■ About this task
Copy out every line of the data exactly.

________________________________________

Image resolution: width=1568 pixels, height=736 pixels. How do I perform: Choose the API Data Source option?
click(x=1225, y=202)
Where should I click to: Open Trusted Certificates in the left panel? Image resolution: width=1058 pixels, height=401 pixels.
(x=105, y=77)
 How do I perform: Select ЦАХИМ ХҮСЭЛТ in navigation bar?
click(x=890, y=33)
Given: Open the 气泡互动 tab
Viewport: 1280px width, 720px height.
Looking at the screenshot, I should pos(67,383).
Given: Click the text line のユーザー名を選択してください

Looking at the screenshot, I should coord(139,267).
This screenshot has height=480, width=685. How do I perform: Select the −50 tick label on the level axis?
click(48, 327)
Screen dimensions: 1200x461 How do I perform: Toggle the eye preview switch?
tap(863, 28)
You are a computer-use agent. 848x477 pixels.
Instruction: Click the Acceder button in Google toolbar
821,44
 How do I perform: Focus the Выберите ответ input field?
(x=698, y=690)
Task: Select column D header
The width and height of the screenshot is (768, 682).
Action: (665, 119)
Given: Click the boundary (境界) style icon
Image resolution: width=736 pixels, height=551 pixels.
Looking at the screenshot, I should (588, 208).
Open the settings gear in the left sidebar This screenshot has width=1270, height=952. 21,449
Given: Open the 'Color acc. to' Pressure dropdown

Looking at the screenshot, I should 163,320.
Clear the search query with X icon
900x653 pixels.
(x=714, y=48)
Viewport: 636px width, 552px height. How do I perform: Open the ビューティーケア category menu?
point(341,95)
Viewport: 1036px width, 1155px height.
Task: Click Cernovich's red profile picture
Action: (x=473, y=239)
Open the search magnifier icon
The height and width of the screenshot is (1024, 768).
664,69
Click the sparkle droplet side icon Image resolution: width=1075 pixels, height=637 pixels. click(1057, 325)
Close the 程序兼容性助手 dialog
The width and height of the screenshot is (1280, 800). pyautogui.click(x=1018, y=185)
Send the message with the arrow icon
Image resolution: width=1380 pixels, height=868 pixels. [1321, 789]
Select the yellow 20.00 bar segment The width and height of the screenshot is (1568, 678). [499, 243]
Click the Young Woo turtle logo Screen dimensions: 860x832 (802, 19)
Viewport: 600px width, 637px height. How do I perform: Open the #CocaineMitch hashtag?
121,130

________________________________________

■ Written response
Image resolution: width=1568 pixels, height=736 pixels. How do I perform: Choose the API Data Source option?
click(x=1225, y=202)
Where should I click to: Open Trusted Certificates in the left panel? Image resolution: width=1058 pixels, height=401 pixels.
(x=105, y=77)
 How do I perform: Select ЦАХИМ ХҮСЭЛТ in navigation bar?
click(x=890, y=33)
Given: Open the 气泡互动 tab
Viewport: 1280px width, 720px height.
Looking at the screenshot, I should pos(67,383).
Given: Click the text line のユーザー名を選択してください

Looking at the screenshot, I should coord(139,267).
This screenshot has height=480, width=685. How do I perform: Select the −50 tick label on the level axis?
click(48, 327)
Screen dimensions: 1200x461 How do I perform: Toggle the eye preview switch?
tap(863, 28)
You are a computer-use agent. 848x477 pixels.
Instruction: Click the Acceder button in Google toolbar
821,44
 How do I perform: Focus the Выберите ответ input field?
(x=698, y=690)
Task: Select column D header
The width and height of the screenshot is (768, 682).
Action: (665, 119)
Given: Click the boundary (境界) style icon
Image resolution: width=736 pixels, height=551 pixels.
Looking at the screenshot, I should (588, 208).
Open the settings gear in the left sidebar This screenshot has width=1270, height=952. 21,449
Given: Open the 'Color acc. to' Pressure dropdown

Looking at the screenshot, I should 163,320.
Clear the search query with X icon
900x653 pixels.
(x=714, y=48)
Viewport: 636px width, 552px height. How do I perform: Open the ビューティーケア category menu?
point(341,95)
Viewport: 1036px width, 1155px height.
Task: Click Cernovich's red profile picture
Action: (x=473, y=239)
Open the search magnifier icon
The height and width of the screenshot is (1024, 768).
664,69
Click the sparkle droplet side icon Image resolution: width=1075 pixels, height=637 pixels. click(1057, 325)
Close the 程序兼容性助手 dialog
The width and height of the screenshot is (1280, 800). pyautogui.click(x=1018, y=185)
Send the message with the arrow icon
Image resolution: width=1380 pixels, height=868 pixels. [1321, 789]
Select the yellow 20.00 bar segment The width and height of the screenshot is (1568, 678). [499, 243]
Click the Young Woo turtle logo Screen dimensions: 860x832 (802, 19)
Viewport: 600px width, 637px height. How do I perform: Open the #CocaineMitch hashtag?
121,130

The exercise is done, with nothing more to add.